Nesse contexto, com base
no poder geral de cautela – também reconhecido pelo Supremo aos Tribunais de
Contas – expedi, na condição de relator, cautelar para suspender os trâmites de
contratação e, caso esta já houvesse se concretizado, notifiquei a entidade
para que apresentasse justificativas em 48 horas e suspendesse eventuais
pagamentos. Na sessão imediatamente posterior, o Plenário do TCESP, ciente da
formalização do contrato, converteu a notificação para sustação de pagamentos
em cautelar.
Não se pode esquecer que
as entidades do terceiro setor recebem repasses provenientes do erário e que
esse dinheiro não é despido de sua natureza originária, atraindo a competência
do Tribunal de Contas. Como fica claro, a decisão inova ao perseguir os
diferentes caminhos traçados pelos recursos públicos.
---------------
Tarefa escrita A:
Liste todas as medidas que, segundo o trecho sobre a cautelar do TCESP, foram determinadas pelo relator ou pelo Plenário.
Tarefa escrita B:
Responda com base no trecho sobre a cautelar do TCESP, uma resposta por linha:
(i) Qual foi o prazo dado à entidade para apresentar justificativas?
(ii) Quem reconheceu aos Tribunais de Contas o poder geral de cautela?
(iii) De onde provêm os repasses recebidos pelas entidades do terceiro setor?
Tarefa escrita C:
Prossiga com a redação do trecho sobre a cautelar do TCESP, a partir da frase final dele.

Segmento de dados:
---------------
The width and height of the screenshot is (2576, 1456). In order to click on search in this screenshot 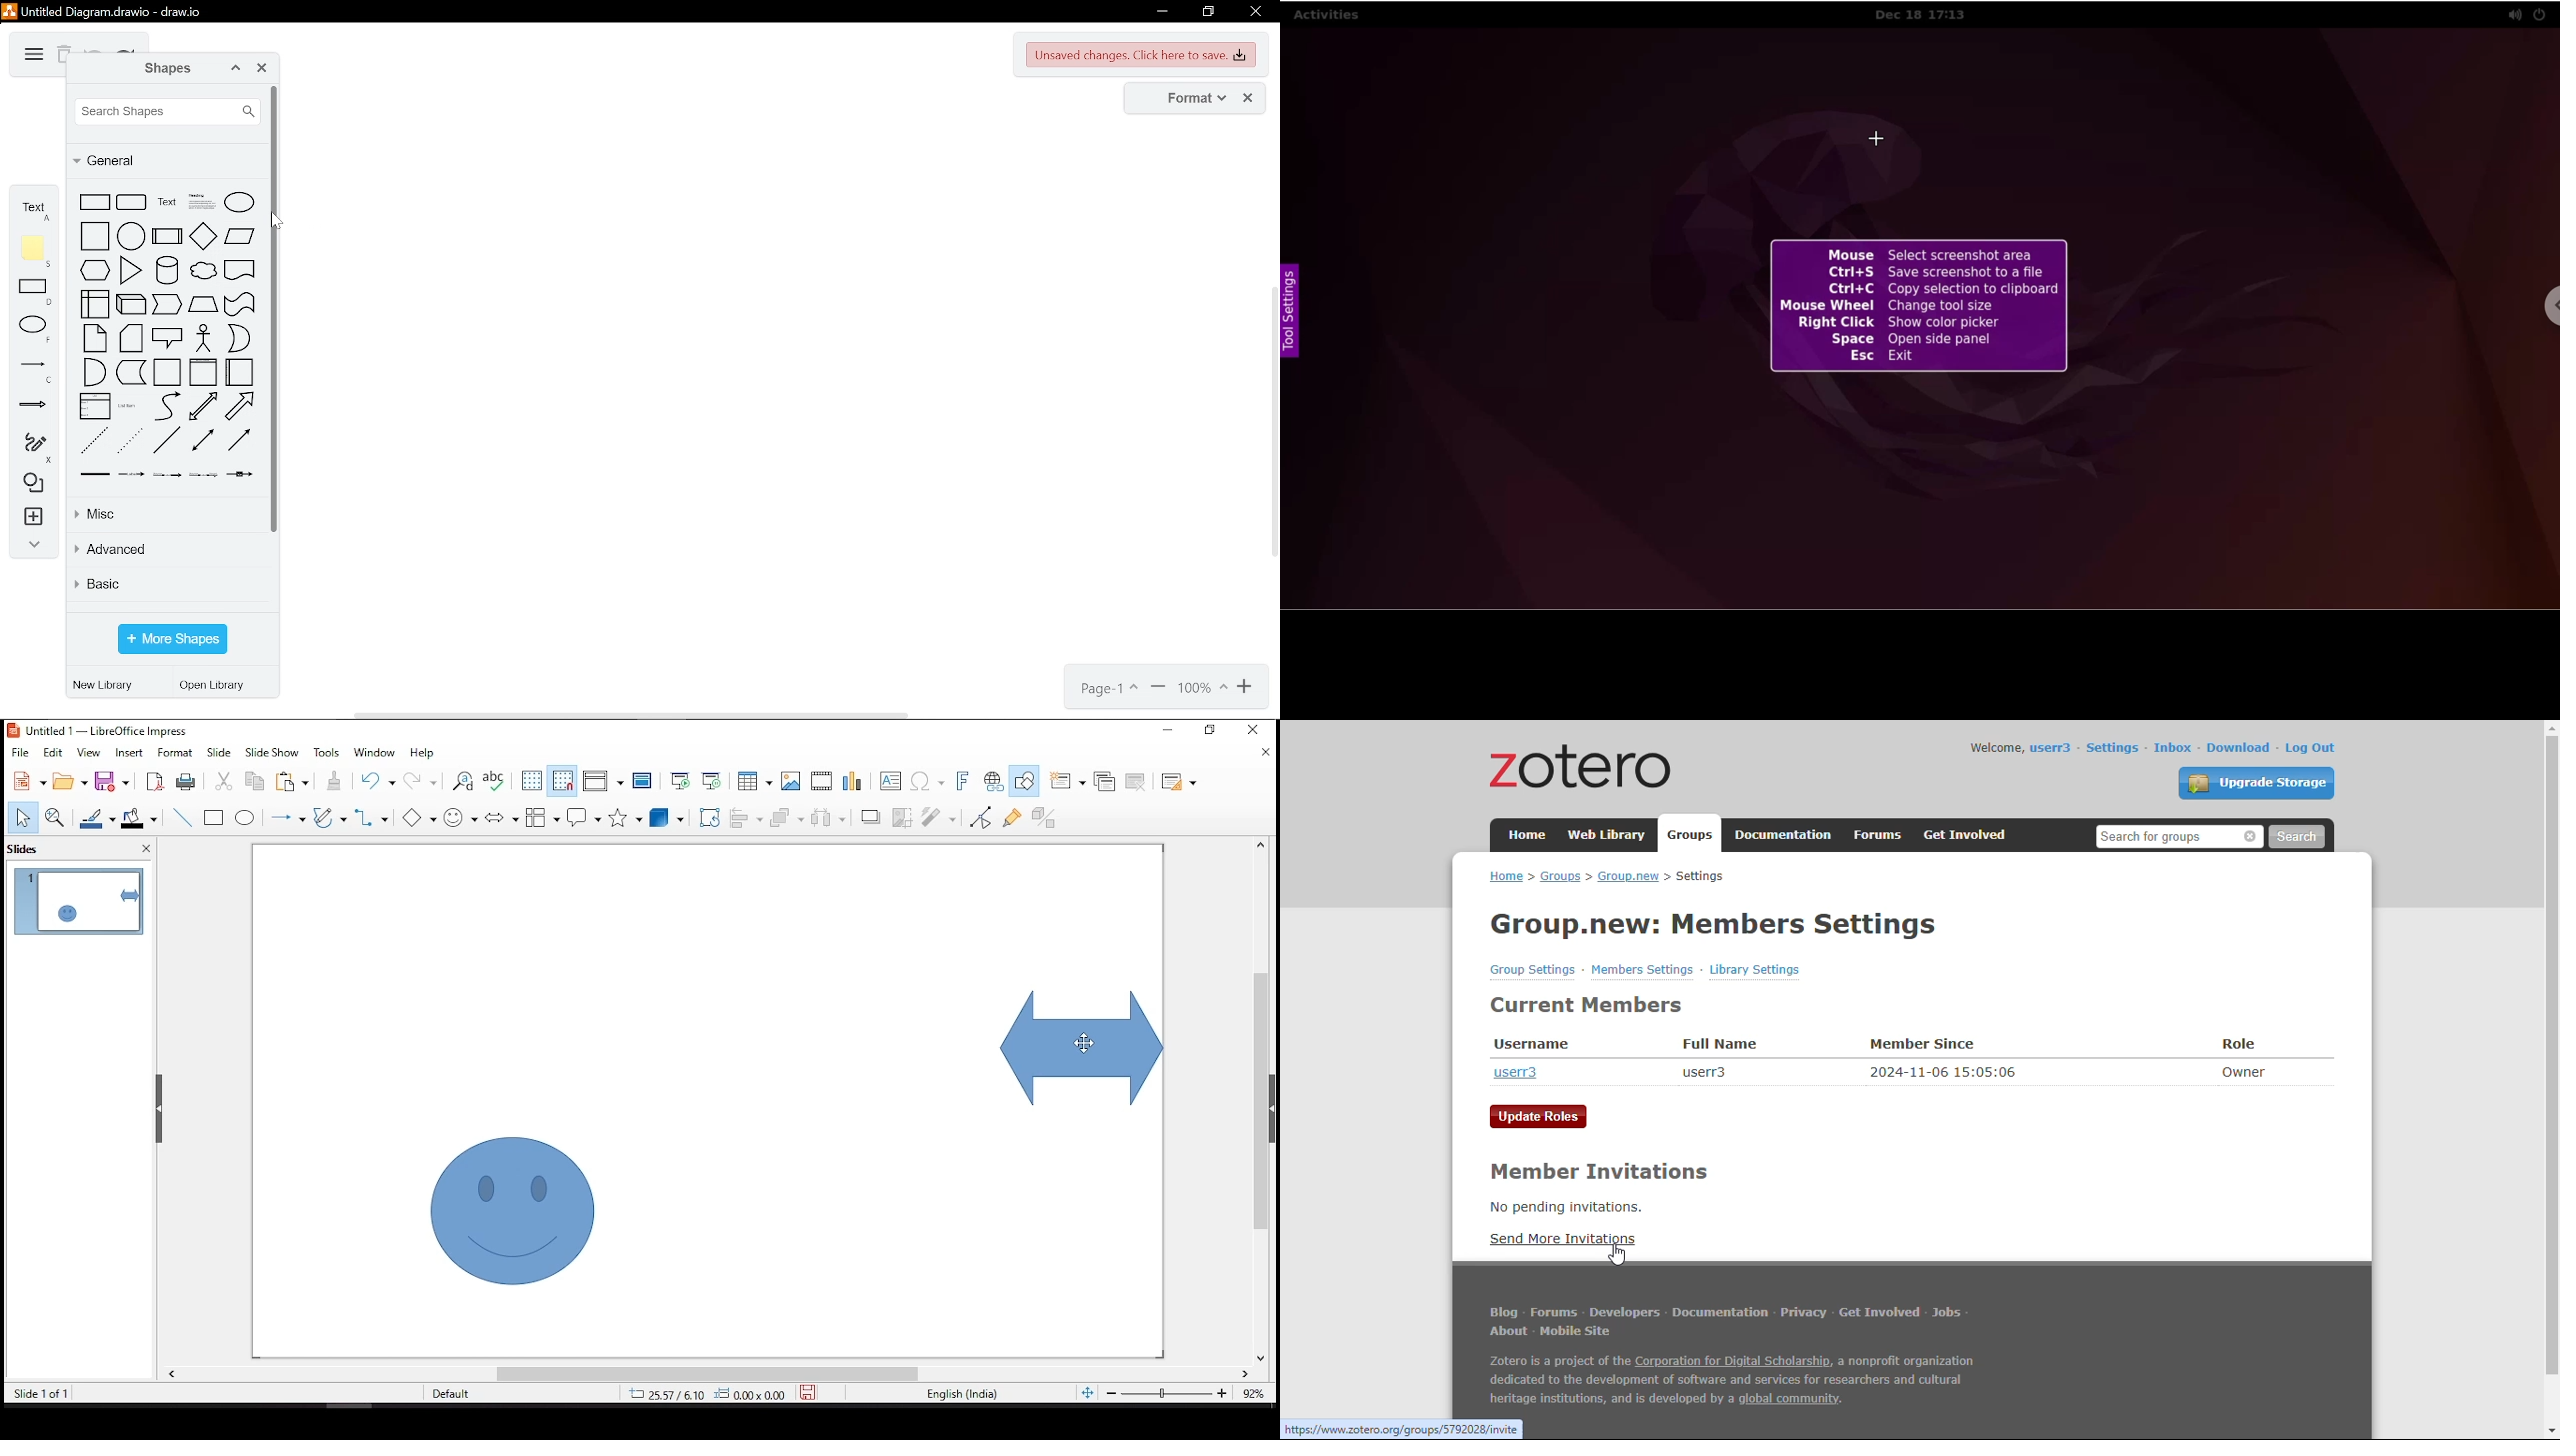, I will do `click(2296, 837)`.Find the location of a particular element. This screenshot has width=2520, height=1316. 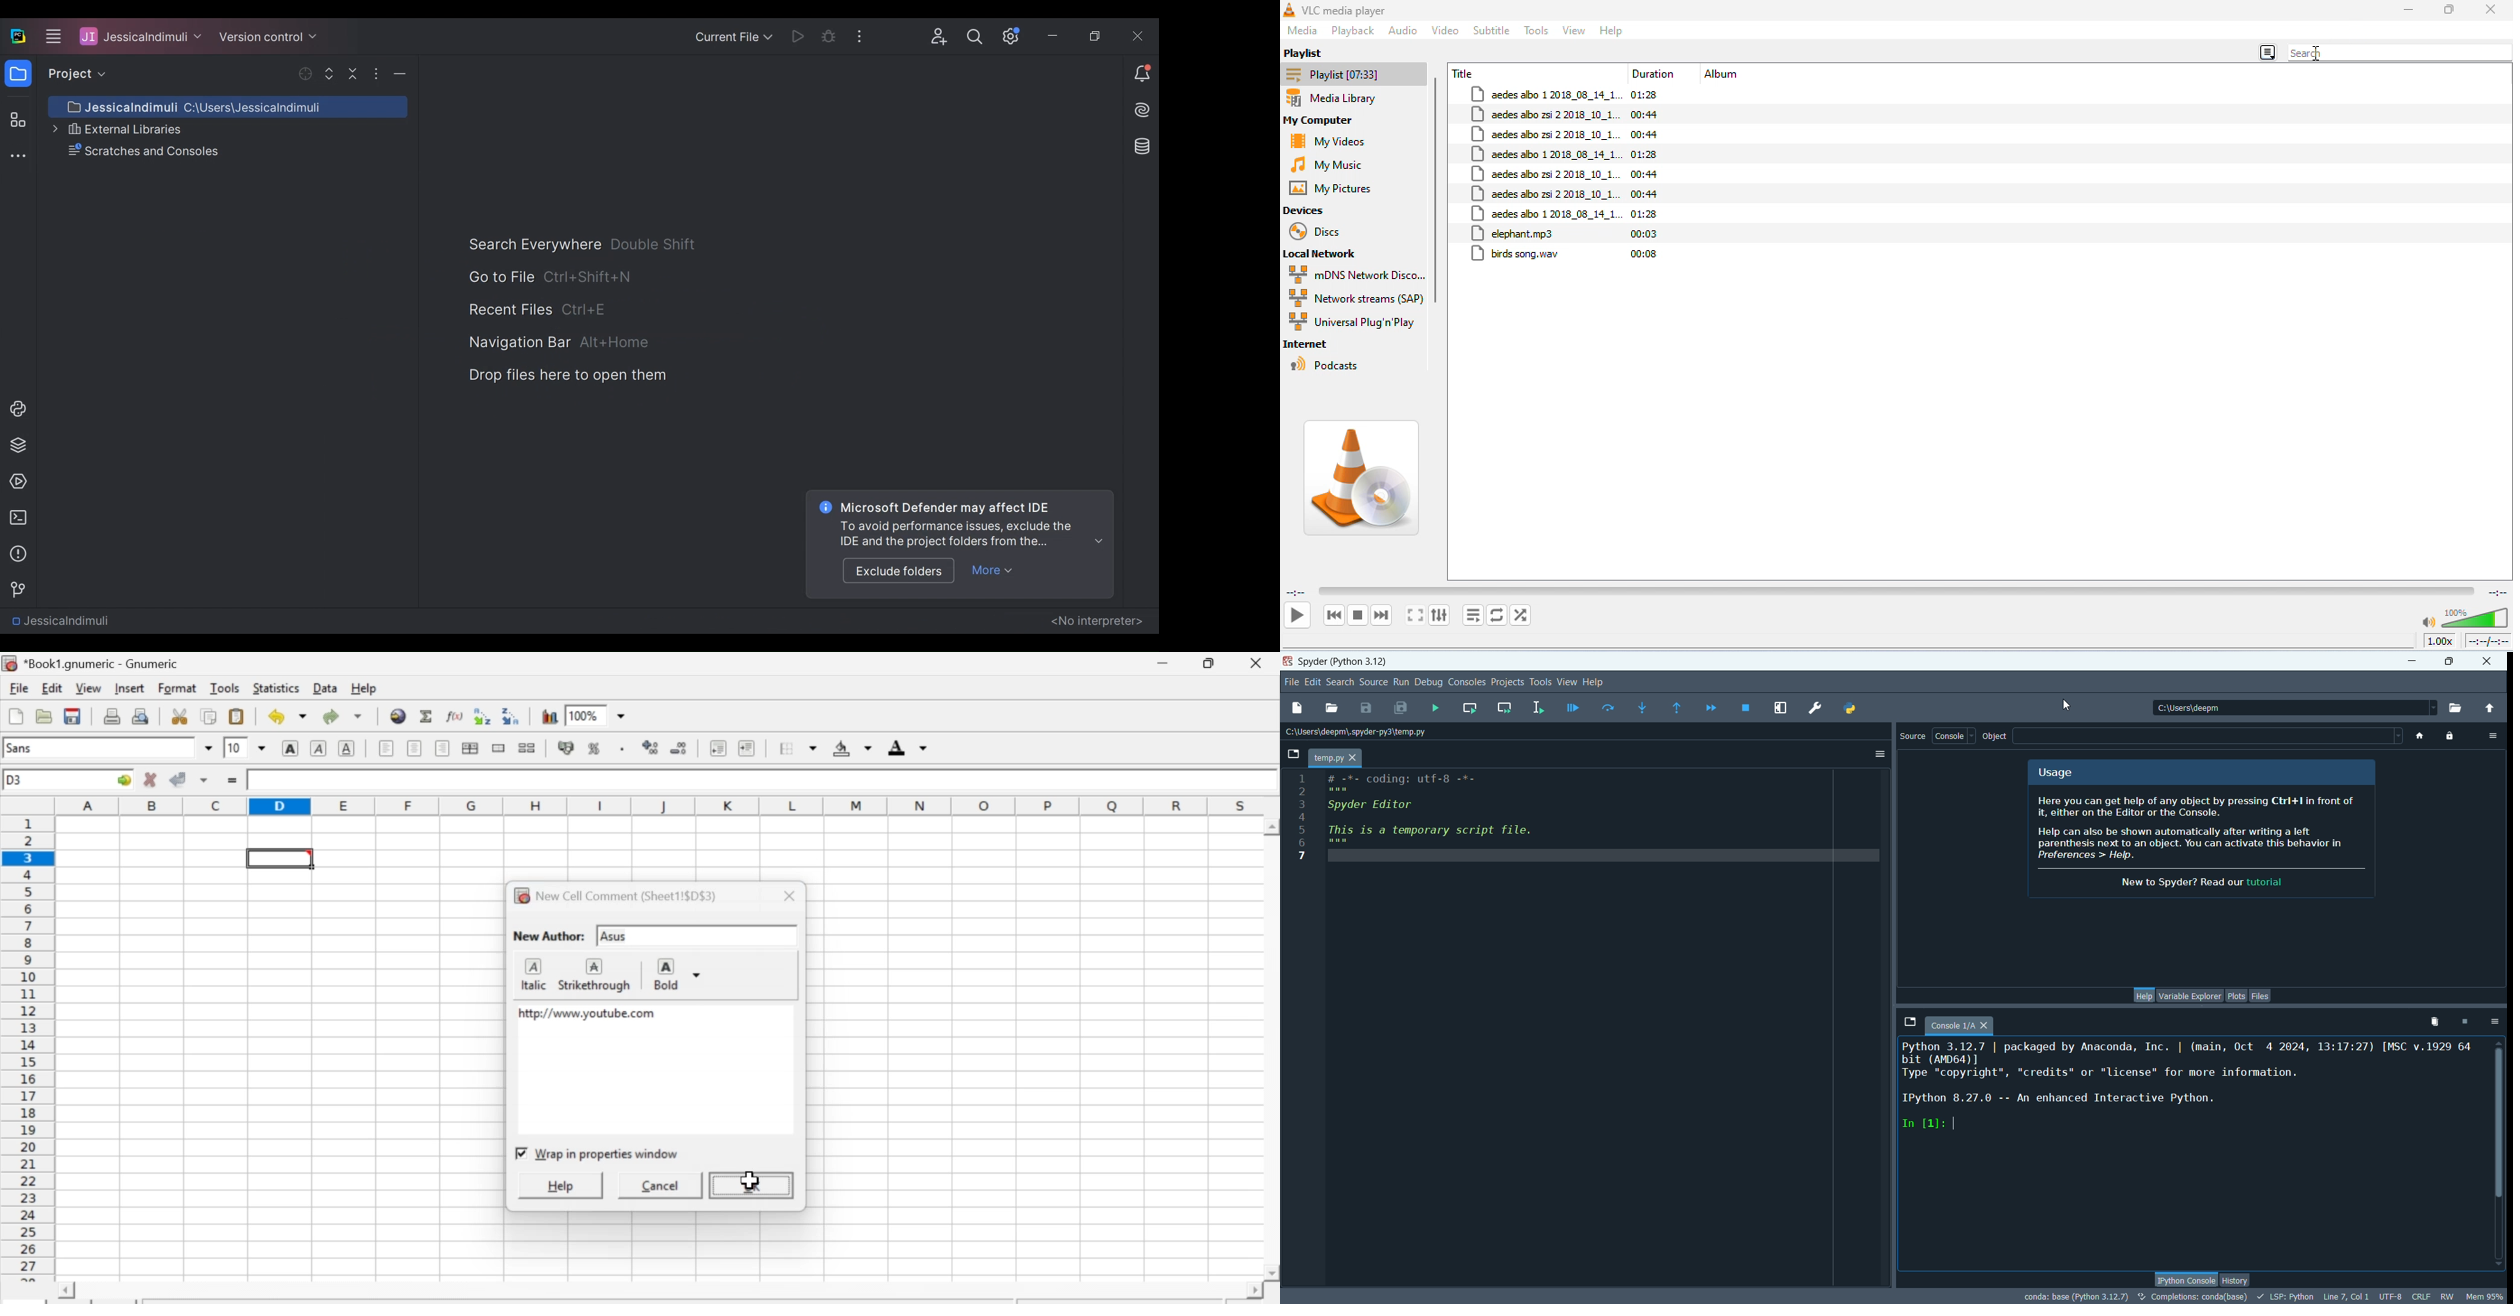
---------------
Resposta da tarefa A:
- Expedição de cautelar para suspender os trâmites de contratação
- Notificação da entidade para que apresentasse justificativas em 48 horas
- Suspensão de eventuais pagamentos
- Conversão, pelo Plenário do TCESP, da notificação para sustação de pagamentos em cautelar

Resposta da tarefa B:
(i) 48 horas.
(ii) O Supremo.
(iii) Do erário.

Resposta da tarefa C:
Por fim, as entidades do
terceiro setor não possuem finalidade lucrativa e, em complemento à atividade
estatal, prestam serviços de notório interesse de toda a sociedade, razão pela
qual devem ser intransigentes em seus mecanismos de integridade a contribuir
com a eficiente aplicação das verbas recebidas.
O Tribunal de Contas do Estado de São Paulo, por sua vez,
está atento à atuação dessas entidades e, exercendo as prerrogativas que o
constituinte lhe confiou, está disposto a abrir fronteiras no controle de
contas para tutelar o correto emprego do dinheiro público, onde quer que
esteja.
Dimas Ramalho - Conselheiro-Corregedor do Tribunal de
Contas do Estado de São Paulo.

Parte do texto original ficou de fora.